About this exercise ▸ Would you please copy every line below that includes the string "Identify"?

Provided records ▸
=== Begin Enclosure ===

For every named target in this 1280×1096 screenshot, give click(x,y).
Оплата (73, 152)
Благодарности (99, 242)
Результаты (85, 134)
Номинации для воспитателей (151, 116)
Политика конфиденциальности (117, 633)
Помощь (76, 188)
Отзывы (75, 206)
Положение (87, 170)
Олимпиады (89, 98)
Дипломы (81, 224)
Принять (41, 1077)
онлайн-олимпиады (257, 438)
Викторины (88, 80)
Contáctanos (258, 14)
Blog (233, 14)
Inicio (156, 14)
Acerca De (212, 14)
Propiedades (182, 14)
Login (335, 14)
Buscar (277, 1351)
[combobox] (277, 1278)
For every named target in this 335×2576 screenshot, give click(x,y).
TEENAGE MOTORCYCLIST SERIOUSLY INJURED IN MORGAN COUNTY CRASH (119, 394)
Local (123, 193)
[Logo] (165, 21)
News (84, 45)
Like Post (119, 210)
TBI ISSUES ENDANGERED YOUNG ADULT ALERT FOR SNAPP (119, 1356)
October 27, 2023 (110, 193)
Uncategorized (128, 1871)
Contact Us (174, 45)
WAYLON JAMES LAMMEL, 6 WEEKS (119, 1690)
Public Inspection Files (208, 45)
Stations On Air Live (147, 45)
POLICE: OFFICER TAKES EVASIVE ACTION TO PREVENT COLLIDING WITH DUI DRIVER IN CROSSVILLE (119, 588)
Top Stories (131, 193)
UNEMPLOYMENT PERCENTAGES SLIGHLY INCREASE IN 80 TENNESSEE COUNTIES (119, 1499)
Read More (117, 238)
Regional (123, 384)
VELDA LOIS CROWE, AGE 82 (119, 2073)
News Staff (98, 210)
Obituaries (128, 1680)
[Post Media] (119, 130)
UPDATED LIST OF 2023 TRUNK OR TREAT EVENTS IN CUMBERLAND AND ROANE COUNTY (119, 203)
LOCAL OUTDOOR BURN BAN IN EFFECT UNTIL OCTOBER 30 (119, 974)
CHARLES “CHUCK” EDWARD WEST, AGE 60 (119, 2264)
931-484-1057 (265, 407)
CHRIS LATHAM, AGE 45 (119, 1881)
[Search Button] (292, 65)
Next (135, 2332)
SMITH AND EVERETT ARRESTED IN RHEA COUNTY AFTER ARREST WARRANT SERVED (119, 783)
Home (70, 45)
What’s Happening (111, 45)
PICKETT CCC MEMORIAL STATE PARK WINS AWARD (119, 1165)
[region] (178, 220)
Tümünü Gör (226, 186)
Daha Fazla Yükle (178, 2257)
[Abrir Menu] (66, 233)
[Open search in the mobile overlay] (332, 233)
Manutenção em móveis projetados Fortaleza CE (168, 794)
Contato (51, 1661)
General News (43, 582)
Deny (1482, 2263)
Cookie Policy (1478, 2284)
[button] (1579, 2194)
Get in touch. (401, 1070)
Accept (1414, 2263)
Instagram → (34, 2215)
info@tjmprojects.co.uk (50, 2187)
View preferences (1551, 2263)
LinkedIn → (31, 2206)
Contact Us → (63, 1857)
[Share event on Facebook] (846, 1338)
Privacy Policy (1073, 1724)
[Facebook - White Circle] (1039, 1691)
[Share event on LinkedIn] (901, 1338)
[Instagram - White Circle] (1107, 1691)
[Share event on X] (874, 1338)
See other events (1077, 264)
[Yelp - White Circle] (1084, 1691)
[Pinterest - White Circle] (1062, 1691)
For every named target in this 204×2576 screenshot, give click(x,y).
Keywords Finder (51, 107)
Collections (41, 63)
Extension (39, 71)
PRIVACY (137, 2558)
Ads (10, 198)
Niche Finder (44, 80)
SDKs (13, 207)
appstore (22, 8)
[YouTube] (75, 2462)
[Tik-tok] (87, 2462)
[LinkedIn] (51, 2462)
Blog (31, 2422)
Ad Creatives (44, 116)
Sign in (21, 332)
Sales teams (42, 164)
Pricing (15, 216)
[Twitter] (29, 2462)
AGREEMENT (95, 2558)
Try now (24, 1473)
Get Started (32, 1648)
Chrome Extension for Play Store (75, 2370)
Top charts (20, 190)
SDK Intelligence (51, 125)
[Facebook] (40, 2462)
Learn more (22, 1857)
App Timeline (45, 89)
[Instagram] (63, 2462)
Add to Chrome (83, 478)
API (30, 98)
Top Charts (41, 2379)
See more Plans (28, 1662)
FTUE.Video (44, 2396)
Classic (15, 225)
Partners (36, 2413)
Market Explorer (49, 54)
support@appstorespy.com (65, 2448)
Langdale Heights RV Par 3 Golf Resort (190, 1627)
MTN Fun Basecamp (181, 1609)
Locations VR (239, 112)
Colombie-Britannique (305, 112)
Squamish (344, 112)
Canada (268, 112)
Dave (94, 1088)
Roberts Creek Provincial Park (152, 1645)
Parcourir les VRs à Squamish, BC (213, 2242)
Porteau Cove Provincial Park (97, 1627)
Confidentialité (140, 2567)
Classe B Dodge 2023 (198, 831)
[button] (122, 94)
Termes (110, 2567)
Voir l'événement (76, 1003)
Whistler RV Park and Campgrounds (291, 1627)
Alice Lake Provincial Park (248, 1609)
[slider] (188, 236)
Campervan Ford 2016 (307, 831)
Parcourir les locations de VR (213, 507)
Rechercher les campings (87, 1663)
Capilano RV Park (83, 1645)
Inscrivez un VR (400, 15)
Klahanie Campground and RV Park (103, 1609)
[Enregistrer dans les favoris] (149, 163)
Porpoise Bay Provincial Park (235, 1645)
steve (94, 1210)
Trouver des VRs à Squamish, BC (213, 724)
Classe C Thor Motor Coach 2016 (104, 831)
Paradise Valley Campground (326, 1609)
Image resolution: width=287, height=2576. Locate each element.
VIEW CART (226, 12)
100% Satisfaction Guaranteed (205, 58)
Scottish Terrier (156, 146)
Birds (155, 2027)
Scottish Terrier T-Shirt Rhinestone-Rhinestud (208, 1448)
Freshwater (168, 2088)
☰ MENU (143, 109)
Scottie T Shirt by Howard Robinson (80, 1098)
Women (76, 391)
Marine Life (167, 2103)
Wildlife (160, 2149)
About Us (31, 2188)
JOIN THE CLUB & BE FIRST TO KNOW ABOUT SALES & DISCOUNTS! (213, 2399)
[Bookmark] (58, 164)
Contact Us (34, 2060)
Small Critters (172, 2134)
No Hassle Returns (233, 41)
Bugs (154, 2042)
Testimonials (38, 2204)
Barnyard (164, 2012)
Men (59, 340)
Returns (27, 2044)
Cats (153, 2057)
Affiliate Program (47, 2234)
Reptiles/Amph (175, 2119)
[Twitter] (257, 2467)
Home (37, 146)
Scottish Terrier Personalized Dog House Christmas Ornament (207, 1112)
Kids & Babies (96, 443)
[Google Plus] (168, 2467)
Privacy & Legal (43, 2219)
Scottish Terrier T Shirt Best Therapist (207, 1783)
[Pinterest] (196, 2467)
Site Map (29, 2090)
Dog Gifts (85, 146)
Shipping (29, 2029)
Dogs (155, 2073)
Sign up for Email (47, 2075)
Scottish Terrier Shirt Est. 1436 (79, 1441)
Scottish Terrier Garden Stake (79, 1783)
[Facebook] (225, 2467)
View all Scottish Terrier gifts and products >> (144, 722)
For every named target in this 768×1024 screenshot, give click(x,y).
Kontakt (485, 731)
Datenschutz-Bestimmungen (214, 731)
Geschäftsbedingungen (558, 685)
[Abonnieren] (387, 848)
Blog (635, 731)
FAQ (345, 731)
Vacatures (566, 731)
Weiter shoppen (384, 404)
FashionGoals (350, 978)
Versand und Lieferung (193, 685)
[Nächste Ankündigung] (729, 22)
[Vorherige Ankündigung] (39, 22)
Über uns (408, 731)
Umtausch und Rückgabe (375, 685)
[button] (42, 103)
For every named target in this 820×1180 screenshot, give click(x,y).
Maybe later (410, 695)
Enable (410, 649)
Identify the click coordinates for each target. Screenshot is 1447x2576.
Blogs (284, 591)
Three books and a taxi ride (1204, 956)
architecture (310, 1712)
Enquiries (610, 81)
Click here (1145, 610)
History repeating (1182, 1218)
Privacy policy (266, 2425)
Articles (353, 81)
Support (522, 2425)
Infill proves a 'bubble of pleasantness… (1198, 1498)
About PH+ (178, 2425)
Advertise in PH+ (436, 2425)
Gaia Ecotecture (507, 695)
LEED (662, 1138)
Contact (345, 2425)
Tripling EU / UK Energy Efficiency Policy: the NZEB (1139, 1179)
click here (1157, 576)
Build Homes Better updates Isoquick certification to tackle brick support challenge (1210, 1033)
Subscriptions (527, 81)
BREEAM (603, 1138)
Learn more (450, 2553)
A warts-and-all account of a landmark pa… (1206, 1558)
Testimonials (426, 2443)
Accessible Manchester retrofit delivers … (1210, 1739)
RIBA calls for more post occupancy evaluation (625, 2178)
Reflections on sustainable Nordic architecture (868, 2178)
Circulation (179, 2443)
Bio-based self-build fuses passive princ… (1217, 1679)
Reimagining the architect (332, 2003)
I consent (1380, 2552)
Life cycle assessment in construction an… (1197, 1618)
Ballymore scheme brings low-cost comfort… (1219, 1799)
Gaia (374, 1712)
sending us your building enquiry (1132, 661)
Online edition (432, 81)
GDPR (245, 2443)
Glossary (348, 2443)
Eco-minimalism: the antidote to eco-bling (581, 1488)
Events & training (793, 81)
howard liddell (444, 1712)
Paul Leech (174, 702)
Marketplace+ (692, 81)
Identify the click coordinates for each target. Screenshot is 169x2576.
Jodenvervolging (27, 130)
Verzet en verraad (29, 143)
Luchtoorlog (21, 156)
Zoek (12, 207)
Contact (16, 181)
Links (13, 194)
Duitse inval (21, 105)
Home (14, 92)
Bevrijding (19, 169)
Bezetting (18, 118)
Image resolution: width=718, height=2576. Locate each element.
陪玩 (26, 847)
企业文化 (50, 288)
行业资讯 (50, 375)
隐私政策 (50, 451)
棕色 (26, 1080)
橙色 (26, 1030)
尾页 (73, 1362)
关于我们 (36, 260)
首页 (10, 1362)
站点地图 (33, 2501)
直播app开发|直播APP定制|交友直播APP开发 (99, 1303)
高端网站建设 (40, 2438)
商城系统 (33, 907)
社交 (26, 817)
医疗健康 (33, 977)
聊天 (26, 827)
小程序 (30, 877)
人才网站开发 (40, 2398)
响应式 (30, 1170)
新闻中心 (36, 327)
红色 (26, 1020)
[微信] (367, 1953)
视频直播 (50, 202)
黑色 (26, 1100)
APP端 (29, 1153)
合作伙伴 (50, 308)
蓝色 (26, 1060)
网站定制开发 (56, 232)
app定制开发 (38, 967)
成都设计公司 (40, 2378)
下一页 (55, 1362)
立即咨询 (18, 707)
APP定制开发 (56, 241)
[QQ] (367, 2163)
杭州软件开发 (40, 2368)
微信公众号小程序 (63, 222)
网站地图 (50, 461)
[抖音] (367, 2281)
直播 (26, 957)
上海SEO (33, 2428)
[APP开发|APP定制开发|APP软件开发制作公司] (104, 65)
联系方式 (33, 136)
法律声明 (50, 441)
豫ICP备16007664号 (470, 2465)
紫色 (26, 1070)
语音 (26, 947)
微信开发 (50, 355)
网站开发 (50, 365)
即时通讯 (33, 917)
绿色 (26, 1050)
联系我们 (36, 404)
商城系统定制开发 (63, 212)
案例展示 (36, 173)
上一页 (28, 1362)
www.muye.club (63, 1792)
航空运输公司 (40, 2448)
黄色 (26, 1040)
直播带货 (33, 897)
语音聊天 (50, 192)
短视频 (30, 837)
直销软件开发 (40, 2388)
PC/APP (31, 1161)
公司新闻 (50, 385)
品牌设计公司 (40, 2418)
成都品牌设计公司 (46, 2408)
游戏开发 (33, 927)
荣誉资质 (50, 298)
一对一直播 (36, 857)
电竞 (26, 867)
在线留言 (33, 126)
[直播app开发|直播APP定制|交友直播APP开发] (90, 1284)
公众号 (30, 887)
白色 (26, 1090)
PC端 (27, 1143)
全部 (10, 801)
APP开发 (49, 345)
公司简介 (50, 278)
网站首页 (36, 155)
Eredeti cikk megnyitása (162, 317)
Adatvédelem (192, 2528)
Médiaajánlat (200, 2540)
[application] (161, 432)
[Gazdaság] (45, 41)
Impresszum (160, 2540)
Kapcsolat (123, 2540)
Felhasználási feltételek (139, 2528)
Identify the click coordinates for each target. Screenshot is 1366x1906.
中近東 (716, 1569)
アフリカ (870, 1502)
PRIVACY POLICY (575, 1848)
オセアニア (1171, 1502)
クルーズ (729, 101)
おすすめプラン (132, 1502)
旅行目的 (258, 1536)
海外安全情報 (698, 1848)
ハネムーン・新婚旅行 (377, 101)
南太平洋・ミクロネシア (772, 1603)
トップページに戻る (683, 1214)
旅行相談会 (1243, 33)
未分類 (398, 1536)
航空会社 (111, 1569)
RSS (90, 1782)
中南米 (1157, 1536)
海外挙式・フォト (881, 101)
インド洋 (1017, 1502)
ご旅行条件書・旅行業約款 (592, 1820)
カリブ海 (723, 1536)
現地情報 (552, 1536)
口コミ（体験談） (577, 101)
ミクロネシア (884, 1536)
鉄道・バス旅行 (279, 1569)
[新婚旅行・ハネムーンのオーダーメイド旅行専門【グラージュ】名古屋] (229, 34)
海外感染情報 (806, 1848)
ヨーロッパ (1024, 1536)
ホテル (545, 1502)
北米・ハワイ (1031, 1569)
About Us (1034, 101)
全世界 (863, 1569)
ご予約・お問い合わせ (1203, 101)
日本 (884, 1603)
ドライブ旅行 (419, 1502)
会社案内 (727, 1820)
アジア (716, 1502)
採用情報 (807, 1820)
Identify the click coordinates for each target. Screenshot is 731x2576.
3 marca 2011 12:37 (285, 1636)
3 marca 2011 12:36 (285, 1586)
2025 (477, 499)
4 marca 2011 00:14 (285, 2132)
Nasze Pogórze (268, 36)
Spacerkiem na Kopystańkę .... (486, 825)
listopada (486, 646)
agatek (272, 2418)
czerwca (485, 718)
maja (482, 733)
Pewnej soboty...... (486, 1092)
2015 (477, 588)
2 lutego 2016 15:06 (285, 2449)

=== End Enclosure ===

Answer for this exercise ▸
Identify the click coordinates for each target. Screenshot is 1447x2576.
Identify the click coordinates for each target. Screenshot is 169x2576.
Identify the click coordinates for each target. Screenshot is 1366x1906.
Identify the click coordinates for each target. Screenshot is 731x2576.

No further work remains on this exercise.